Дети любят заумные слова, а потом взрослые их от этого отучивают. Мне удалось сохранить эту любовь почти до старости. До сих пор помню юмористический рассказ про индейца, которого звали Угобичибугочибипаупаукиписвискививичинбул, что будто бы значило «маленькая ящерица, сидящая на сухом дереве, с хвостом, свешивающимся до земли». (Так Крученых приводил на пушкинскую заумь примеры из «Джона Теннера».) Я полюбил историю и географию, потому что в них было много заумных имен и названий. В географии — главным образом в экзотических странах. В истории — главным образом в древности и в средние века. Мне повезло прочитать школьные, а потом университетские учебники раньше, чем по ним пришлось учиться, и они звучали как музыка. Но лишь пока не начиналась история нового времени: в ней почему-то имена исчезали, а оставались сословия, классы и партии. Поэтому древность была интереснее. Мне еще раз повезло: в доме у моего товарища было много книг античных авторов в русских переводах, и к концу школы я успел их прочесть и полюбить. Когда я кончал школу, то твердо знал, что хочу изучать античность: в нее можно было спрятаться от современности. Я только колебался, идти ли мне на исторический факультет или на филологический. Я пошел на филологический, рассудив: на филологическом легче научиться истории, чем на историческом — филологии. Оказалось, что я рассудил правильно.

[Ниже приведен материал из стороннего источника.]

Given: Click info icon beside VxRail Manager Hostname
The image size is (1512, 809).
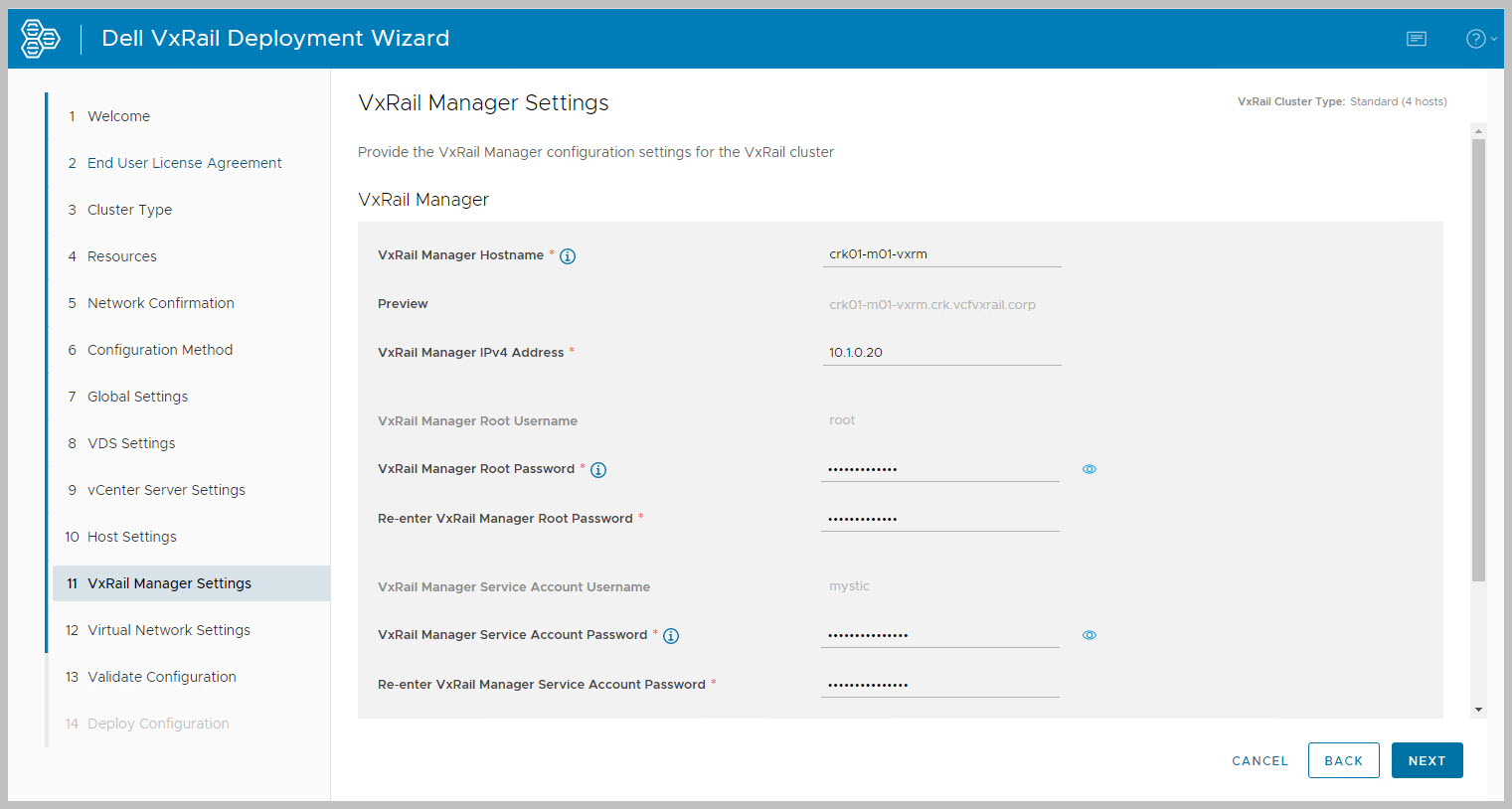Looking at the screenshot, I should point(568,256).
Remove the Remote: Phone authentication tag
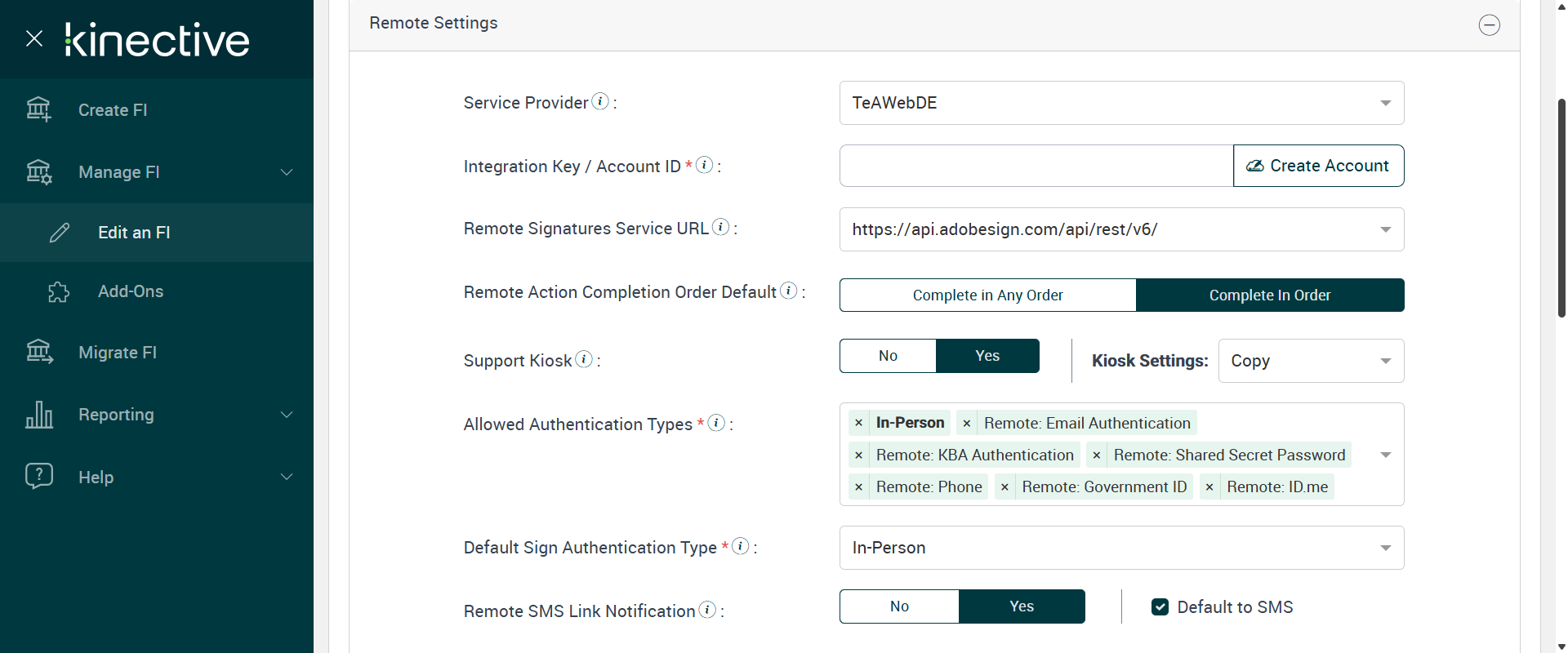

Сейчас классическое отделение на филфаке МГУ — одно из самых престижных. В 1952 году, наоборот, туда загоняли силою. Сталин под конец жизни захотел наряду со многим прочим возродить классические гимназии: ввел раздельное обра[309]зование и школьную форму, а потом стал вводить латинский язык. Для этого нужно было очень много латинских учителей, их должны были дать классические отделения, а на классические отделения никто не шел: молодые люди рвались ближе к жизни. Поэтому тем, кто не набрал проходной балл на русское или романо-германское отделение, говорили: или забирайте документы, или зачисляйтесь на классическое. На первом курсе набралось 25 человек, из них по доброй воле — двое; как все остальные ненавидели свою античную специальность, объяснять не надо. Прошло три года, Сталин умер, стало ясно, что классических гимназий не будет, и деканат нехотя предложил: пусть, кто хочет, переходит на русское, им даже дадут лишний год, чтобы доедать предметы русской программы. Перешла только половина; 12 человек остались на классическом до конца, хорошо понимая, что с работой им будет трудно. Это значит, что на классическом отделении были очень хорошие преподаватели: они учили так, что люди стали любить ненавистную античность.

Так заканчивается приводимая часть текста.